* Assignment
Pictures do not belong in your copy. Repeat all the other data exactly.

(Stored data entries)
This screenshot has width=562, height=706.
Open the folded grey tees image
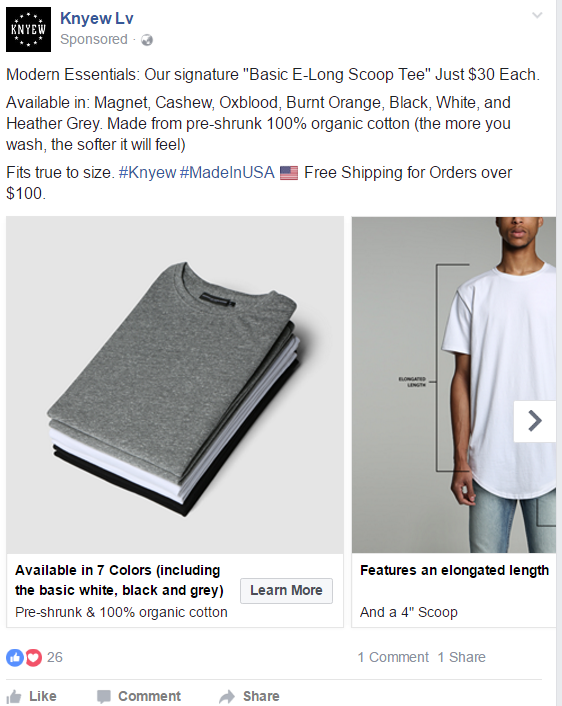[175, 385]
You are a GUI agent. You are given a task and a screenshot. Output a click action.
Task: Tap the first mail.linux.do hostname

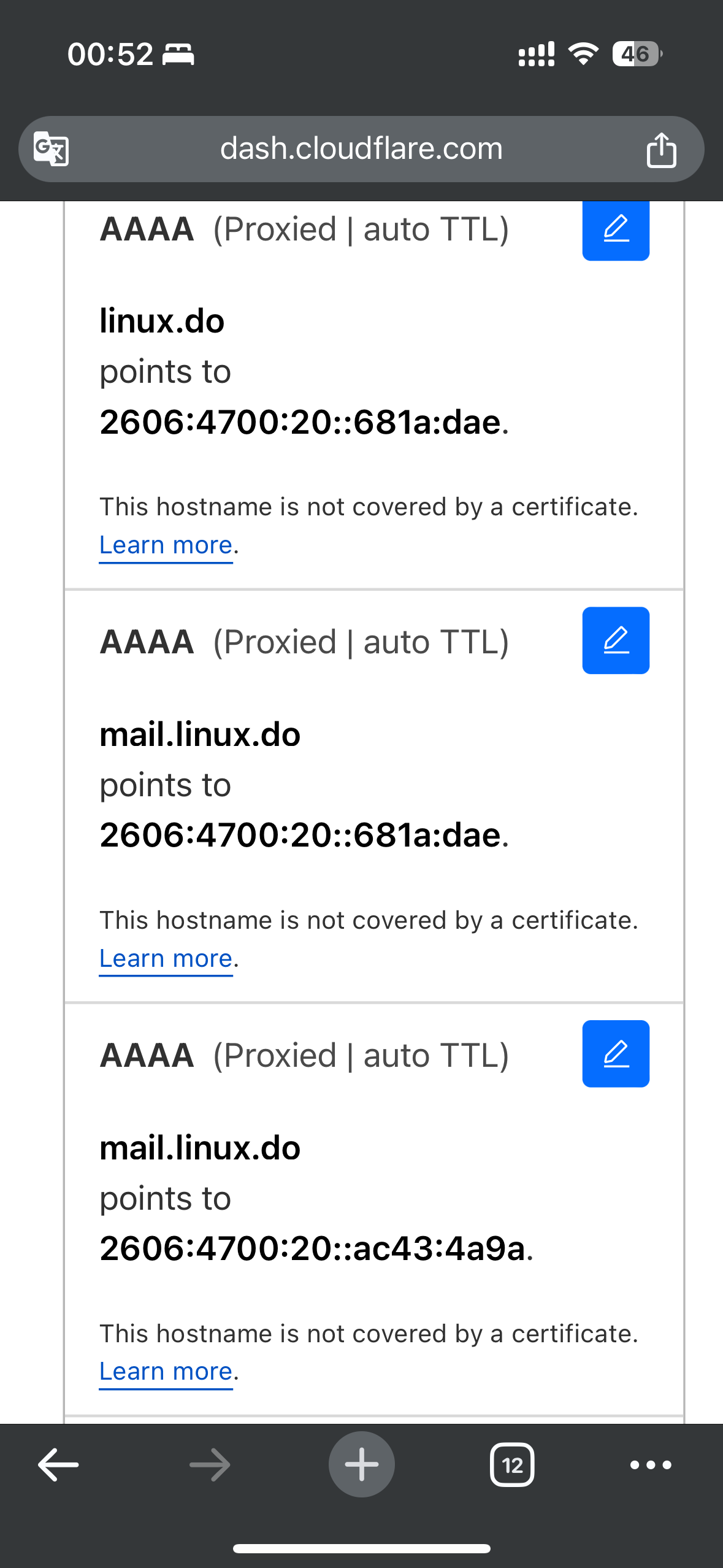pos(200,735)
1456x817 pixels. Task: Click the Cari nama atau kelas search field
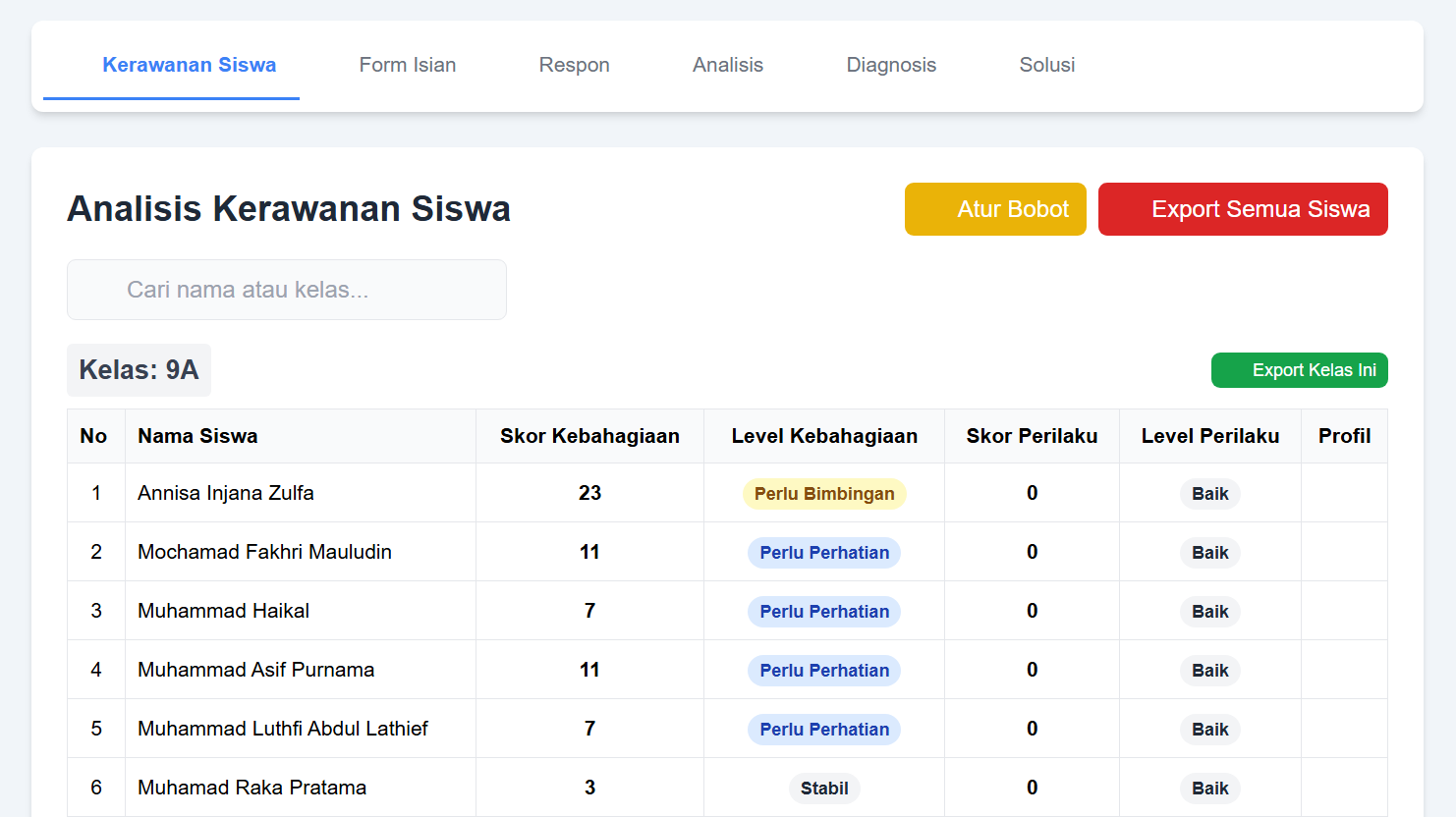[x=286, y=290]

* Task response
This screenshot has width=562, height=706.
Open the folded grey tees image
[175, 385]
You are a GUI agent. You are given a task and a screenshot. Output a click action.
Task: Tap the first mail.linux.do hostname

pos(200,735)
1456x817 pixels. Task: Click the Cari nama atau kelas search field
[x=286, y=290]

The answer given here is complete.